Exercise aim -
All of the entries must appear again exactly as written.

### Data for processing

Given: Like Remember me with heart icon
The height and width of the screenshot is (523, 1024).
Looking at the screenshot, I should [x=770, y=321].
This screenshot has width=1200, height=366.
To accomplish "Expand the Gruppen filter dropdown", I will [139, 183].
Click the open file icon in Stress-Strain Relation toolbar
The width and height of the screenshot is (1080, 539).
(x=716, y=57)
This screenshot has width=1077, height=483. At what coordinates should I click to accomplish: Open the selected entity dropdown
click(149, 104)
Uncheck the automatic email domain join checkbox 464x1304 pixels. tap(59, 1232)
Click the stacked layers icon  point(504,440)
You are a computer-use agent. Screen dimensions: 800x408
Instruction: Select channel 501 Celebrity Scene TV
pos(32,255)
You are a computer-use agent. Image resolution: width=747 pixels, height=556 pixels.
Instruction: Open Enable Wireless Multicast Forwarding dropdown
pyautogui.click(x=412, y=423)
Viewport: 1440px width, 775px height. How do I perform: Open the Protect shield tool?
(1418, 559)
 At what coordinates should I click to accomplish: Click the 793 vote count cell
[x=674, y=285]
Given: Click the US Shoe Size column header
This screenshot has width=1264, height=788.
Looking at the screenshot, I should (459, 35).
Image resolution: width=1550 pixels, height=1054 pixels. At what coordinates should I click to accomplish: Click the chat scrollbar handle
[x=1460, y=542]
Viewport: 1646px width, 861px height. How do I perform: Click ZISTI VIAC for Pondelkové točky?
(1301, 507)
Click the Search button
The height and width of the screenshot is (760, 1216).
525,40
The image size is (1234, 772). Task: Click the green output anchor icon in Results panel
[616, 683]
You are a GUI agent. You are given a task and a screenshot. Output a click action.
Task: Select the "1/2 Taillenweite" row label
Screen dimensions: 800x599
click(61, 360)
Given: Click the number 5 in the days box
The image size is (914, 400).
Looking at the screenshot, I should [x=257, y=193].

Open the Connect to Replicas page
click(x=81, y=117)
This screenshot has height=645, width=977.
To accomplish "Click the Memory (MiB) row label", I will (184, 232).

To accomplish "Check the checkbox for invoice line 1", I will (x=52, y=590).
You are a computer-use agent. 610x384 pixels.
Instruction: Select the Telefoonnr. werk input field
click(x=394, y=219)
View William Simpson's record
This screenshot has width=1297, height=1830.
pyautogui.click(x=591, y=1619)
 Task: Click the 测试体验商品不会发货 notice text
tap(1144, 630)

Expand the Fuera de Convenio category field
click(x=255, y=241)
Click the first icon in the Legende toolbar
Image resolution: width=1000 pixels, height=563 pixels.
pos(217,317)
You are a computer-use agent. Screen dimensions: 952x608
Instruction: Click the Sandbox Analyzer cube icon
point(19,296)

######

Solution for this problem -
Given: Like Remember me with heart icon
The height and width of the screenshot is (523, 1024).
Looking at the screenshot, I should [x=770, y=321].
This screenshot has width=1200, height=366.
To accomplish "Expand the Gruppen filter dropdown", I will [139, 183].
Click the open file icon in Stress-Strain Relation toolbar
The width and height of the screenshot is (1080, 539).
(x=716, y=57)
This screenshot has width=1077, height=483. At what coordinates should I click to accomplish: Open the selected entity dropdown
click(149, 104)
Uncheck the automatic email domain join checkbox 464x1304 pixels. tap(59, 1232)
Click the stacked layers icon  point(504,440)
You are a computer-use agent. Screen dimensions: 800x408
Instruction: Select channel 501 Celebrity Scene TV
pos(32,255)
You are a computer-use agent. Image resolution: width=747 pixels, height=556 pixels.
Instruction: Open Enable Wireless Multicast Forwarding dropdown
pyautogui.click(x=412, y=423)
Viewport: 1440px width, 775px height. How do I perform: Open the Protect shield tool?
(1418, 559)
 At what coordinates should I click to accomplish: Click the 793 vote count cell
[x=674, y=285]
Given: Click the US Shoe Size column header
This screenshot has width=1264, height=788.
Looking at the screenshot, I should (459, 35).
Image resolution: width=1550 pixels, height=1054 pixels. At what coordinates should I click to accomplish: Click the chat scrollbar handle
[x=1460, y=542]
Viewport: 1646px width, 861px height. How do I perform: Click ZISTI VIAC for Pondelkové točky?
(1301, 507)
Click the Search button
The height and width of the screenshot is (760, 1216).
525,40
The image size is (1234, 772). Task: Click the green output anchor icon in Results panel
[616, 683]
You are a GUI agent. You are given a task and a screenshot. Output a click action.
Task: Select the "1/2 Taillenweite" row label
Screen dimensions: 800x599
click(61, 360)
Given: Click the number 5 in the days box
The image size is (914, 400).
Looking at the screenshot, I should [x=257, y=193].

Open the Connect to Replicas page
click(x=81, y=117)
This screenshot has height=645, width=977.
To accomplish "Click the Memory (MiB) row label", I will (184, 232).

To accomplish "Check the checkbox for invoice line 1", I will (x=52, y=590).
You are a computer-use agent. 610x384 pixels.
Instruction: Select the Telefoonnr. werk input field
click(x=394, y=219)
View William Simpson's record
This screenshot has width=1297, height=1830.
pyautogui.click(x=591, y=1619)
 Task: Click the 测试体验商品不会发货 notice text
tap(1144, 630)

Expand the Fuera de Convenio category field
click(x=255, y=241)
Click the first icon in the Legende toolbar
Image resolution: width=1000 pixels, height=563 pixels.
pos(217,317)
You are a computer-use agent. Screen dimensions: 952x608
Instruction: Click the Sandbox Analyzer cube icon
point(19,296)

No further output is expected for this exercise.